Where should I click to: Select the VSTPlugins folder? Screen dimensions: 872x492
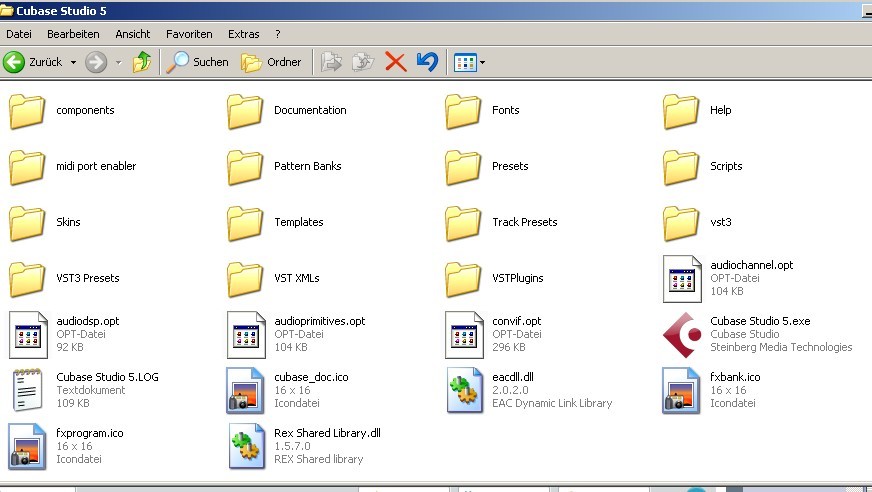[464, 278]
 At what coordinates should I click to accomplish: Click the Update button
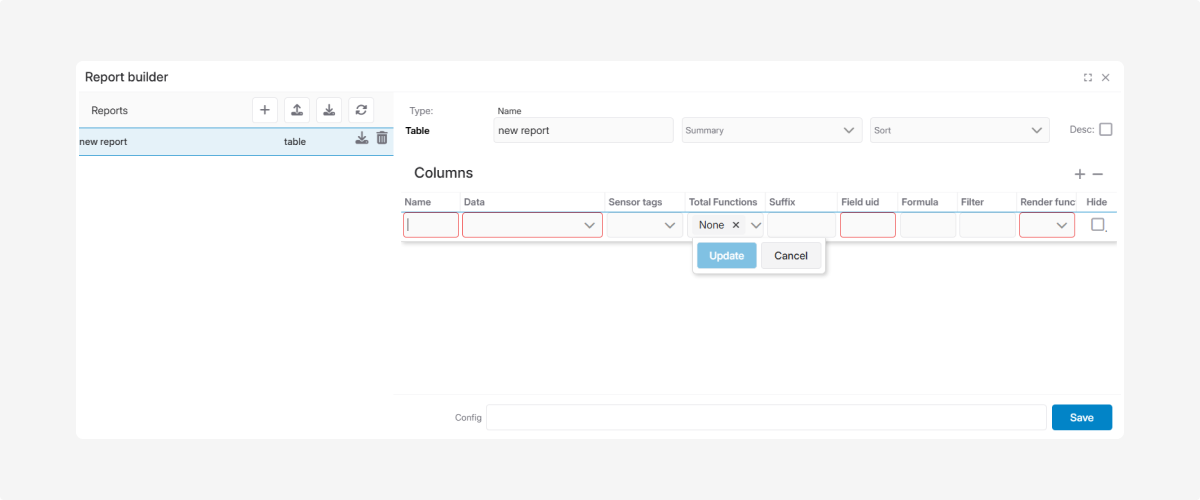tap(726, 255)
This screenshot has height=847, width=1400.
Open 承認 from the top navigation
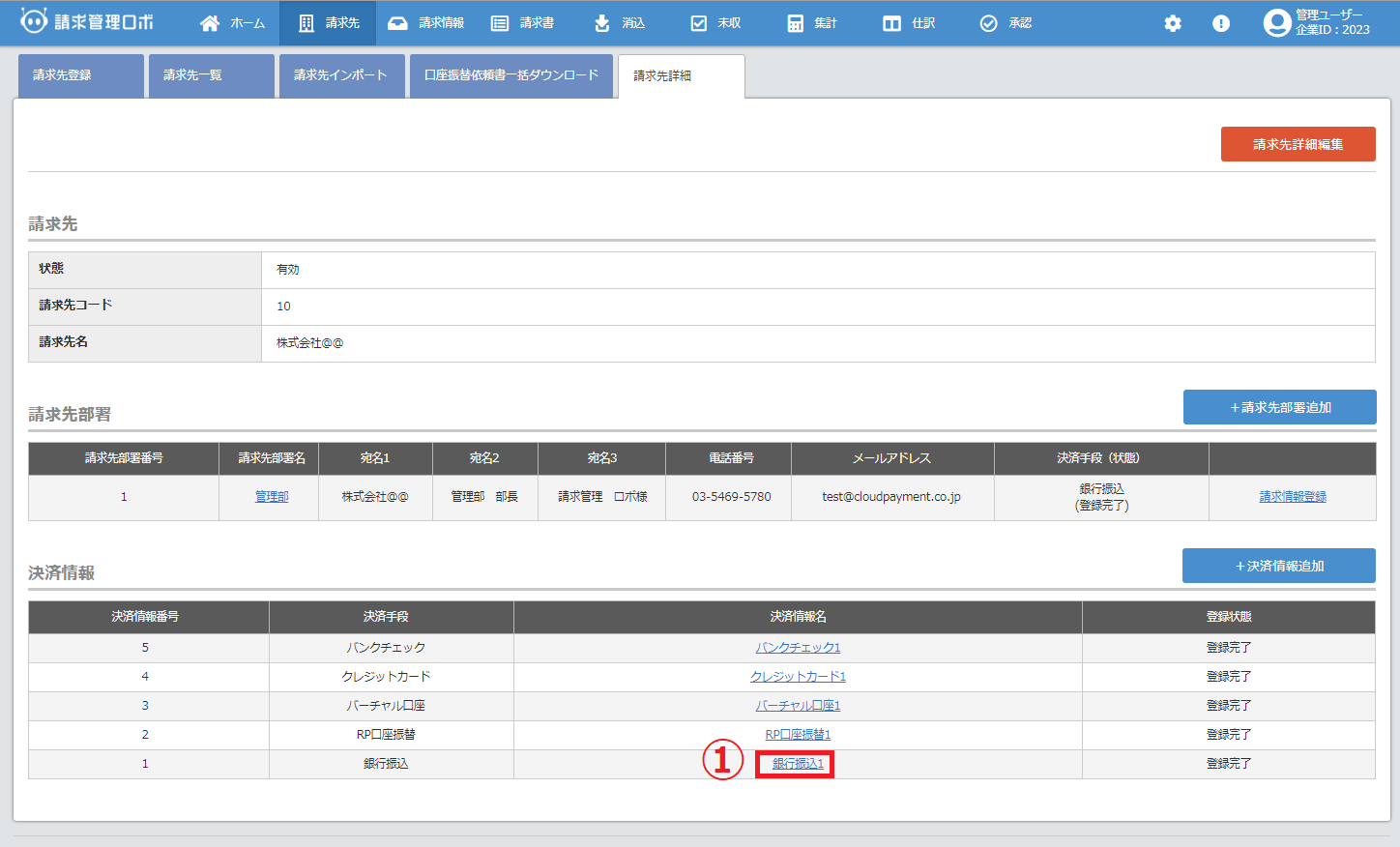click(x=1006, y=23)
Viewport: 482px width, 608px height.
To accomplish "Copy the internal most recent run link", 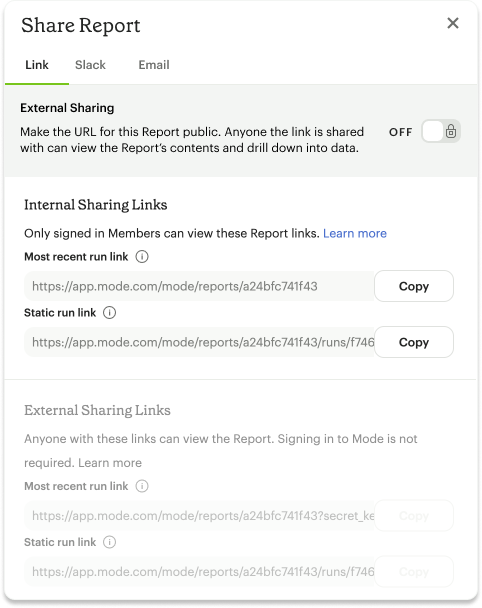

* _What you have to do_:
Without carrying over any pictures, retype the records above exactly.

* _Reply_:
Where should I click to: Select the VSTPlugins folder? Screen dimensions: 872x492
[464, 278]
 At what coordinates should I click to accomplish: Click the Update button
tap(726, 255)
This screenshot has height=847, width=1400.
Open 承認 from the top navigation
click(x=1006, y=23)
Viewport: 482px width, 608px height.
To accomplish "Copy the internal most recent run link", 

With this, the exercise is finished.